On appeal  to the  New Jersey Supreme Court,  PIANJ weighed in with an amicus curiae brief urging the court to maintain - not expand - the existing duty of care owed by insurance producers to their clients.  The court listened, and affirmed existing law that holds a broker?s obligations are to (1) procure the insurance, (2) secure a policy that is neither void nor materially deficient, and (3) provide coverage the broker undertook to supply.  Based upon the "one-sided" evidence presented, the court found summary judgment in C&R's favor entirely appropriate.

 

Zurich was not so fortunate.  The court found the policy ambiguous - with its apparently conflicting dates and lack of clear definition of the term "retroactive date" - and determined a remand to the trial court for a fact determination of Jenkins' reasonable expectations concerning the coverage was necessary since, although he acknowledged he requested coverage starting February 1, 1998, he argued he believed he would receive the benefit of retroactive coverage commonly associated with claims made policies.

 

Not only is the President decision clearly a victory for insurance producers in New Jersey, it also represents the advanced development of New Jersey's broker/agent law relative to other jurisdictions, including Pennsylvania.  Moreover, the decision should not necessarily be viewed as a defeat for the insurer.  In light of Dr.

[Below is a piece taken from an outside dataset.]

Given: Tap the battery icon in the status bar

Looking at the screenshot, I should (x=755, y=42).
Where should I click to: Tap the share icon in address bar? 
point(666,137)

Jenkins' apparent credibility problems (both lower courts found Dr. Jenkins got ?exactly what he bargained for' - a policy with coverage beginning February 1, 1998), he will likely have a difficult time proving he reasonably expected coverage to begin January 1, 1998.  Indeed, two of the Supreme Court justices dissented from the majority on this very issue, finding "Dr. Jenkins' own words and deeds surrounding the issuance of the policy lead to only one conclusion as a matter of law, namely, the insured did not expect what he now seeks as coverage from the insurer."